**Required work**:
Copy out the entries below verbatim, starting with the line containing "Switch to the bookmarks sidebar tab" and going on through the line containing "point(399,82)", both included.

**Given entries**:

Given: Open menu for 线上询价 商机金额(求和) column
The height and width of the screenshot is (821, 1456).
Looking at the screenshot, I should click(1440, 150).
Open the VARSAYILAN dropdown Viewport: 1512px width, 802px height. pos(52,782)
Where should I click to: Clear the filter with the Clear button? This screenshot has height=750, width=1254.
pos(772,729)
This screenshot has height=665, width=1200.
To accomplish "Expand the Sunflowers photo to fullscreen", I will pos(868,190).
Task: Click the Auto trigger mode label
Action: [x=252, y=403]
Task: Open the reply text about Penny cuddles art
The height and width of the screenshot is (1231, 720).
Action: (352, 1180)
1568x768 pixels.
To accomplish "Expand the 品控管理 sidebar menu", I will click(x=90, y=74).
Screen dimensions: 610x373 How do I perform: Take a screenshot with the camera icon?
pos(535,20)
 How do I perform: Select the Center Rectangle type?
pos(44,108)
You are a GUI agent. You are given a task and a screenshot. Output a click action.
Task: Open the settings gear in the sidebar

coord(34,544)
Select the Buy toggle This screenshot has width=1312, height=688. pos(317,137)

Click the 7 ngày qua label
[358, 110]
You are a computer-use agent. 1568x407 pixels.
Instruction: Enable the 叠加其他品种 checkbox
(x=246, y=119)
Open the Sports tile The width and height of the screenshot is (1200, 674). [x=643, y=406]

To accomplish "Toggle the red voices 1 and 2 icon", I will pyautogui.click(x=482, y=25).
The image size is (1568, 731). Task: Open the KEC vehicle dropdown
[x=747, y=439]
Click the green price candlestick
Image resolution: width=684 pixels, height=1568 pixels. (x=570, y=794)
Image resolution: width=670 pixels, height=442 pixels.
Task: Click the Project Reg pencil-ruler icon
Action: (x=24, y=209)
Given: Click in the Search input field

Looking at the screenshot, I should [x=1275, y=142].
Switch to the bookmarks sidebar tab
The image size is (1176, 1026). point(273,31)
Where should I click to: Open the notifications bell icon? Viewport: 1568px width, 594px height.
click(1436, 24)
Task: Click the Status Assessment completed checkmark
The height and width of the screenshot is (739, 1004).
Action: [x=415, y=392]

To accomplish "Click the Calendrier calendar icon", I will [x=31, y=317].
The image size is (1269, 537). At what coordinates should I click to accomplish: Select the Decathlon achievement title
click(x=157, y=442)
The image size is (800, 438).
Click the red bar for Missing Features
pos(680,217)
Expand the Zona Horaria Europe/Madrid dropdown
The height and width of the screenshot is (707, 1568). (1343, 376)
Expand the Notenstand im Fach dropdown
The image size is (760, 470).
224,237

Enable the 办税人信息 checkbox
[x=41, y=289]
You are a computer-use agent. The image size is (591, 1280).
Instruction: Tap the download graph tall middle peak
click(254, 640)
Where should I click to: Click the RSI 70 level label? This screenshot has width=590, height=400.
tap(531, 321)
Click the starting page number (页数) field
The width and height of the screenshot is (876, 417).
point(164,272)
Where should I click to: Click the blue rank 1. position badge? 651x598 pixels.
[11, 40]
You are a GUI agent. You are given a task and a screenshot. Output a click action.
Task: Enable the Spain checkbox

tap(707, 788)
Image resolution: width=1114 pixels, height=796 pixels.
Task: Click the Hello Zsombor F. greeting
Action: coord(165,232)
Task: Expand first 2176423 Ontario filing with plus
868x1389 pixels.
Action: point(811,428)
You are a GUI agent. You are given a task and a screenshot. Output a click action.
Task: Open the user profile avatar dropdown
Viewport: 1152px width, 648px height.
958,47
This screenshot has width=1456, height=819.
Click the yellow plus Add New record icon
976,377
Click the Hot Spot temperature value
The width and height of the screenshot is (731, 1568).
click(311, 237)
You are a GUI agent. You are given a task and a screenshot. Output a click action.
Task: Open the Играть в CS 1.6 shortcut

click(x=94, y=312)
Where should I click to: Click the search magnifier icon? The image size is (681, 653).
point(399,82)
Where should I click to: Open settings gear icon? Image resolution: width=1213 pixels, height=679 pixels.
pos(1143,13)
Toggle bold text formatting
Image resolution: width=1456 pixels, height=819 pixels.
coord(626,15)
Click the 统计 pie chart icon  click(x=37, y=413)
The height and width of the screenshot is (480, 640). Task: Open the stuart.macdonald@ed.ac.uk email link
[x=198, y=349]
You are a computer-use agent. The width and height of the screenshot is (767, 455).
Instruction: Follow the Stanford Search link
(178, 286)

**Reply to the task**:
Switch to the bookmarks sidebar tab
The image size is (1176, 1026). point(273,31)
Where should I click to: Open the notifications bell icon? Viewport: 1568px width, 594px height.
click(1436, 24)
Task: Click the Status Assessment completed checkmark
The height and width of the screenshot is (739, 1004).
Action: [x=415, y=392]

To accomplish "Click the Calendrier calendar icon", I will [x=31, y=317].
The image size is (1269, 537). At what coordinates should I click to accomplish: Select the Decathlon achievement title
click(x=157, y=442)
The image size is (800, 438).
Click the red bar for Missing Features
pos(680,217)
Expand the Zona Horaria Europe/Madrid dropdown
The height and width of the screenshot is (707, 1568). (1343, 376)
Expand the Notenstand im Fach dropdown
The image size is (760, 470).
224,237

Enable the 办税人信息 checkbox
[x=41, y=289]
You are a computer-use agent. The image size is (591, 1280).
Instruction: Tap the download graph tall middle peak
click(254, 640)
Where should I click to: Click the RSI 70 level label? This screenshot has width=590, height=400.
tap(531, 321)
Click the starting page number (页数) field
The width and height of the screenshot is (876, 417).
point(164,272)
Where should I click to: Click the blue rank 1. position badge? 651x598 pixels.
[11, 40]
You are a GUI agent. You are given a task and a screenshot. Output a click action.
Task: Enable the Spain checkbox

tap(707, 788)
Image resolution: width=1114 pixels, height=796 pixels.
Task: Click the Hello Zsombor F. greeting
Action: coord(165,232)
Task: Expand first 2176423 Ontario filing with plus
868x1389 pixels.
Action: point(811,428)
You are a GUI agent. You are given a task and a screenshot. Output a click action.
Task: Open the user profile avatar dropdown
Viewport: 1152px width, 648px height.
958,47
This screenshot has width=1456, height=819.
Click the yellow plus Add New record icon
976,377
Click the Hot Spot temperature value
The width and height of the screenshot is (731, 1568).
click(311, 237)
You are a GUI agent. You are given a task and a screenshot. Output a click action.
Task: Open the Играть в CS 1.6 shortcut

click(x=94, y=312)
Where should I click to: Click the search magnifier icon? The image size is (681, 653).
point(399,82)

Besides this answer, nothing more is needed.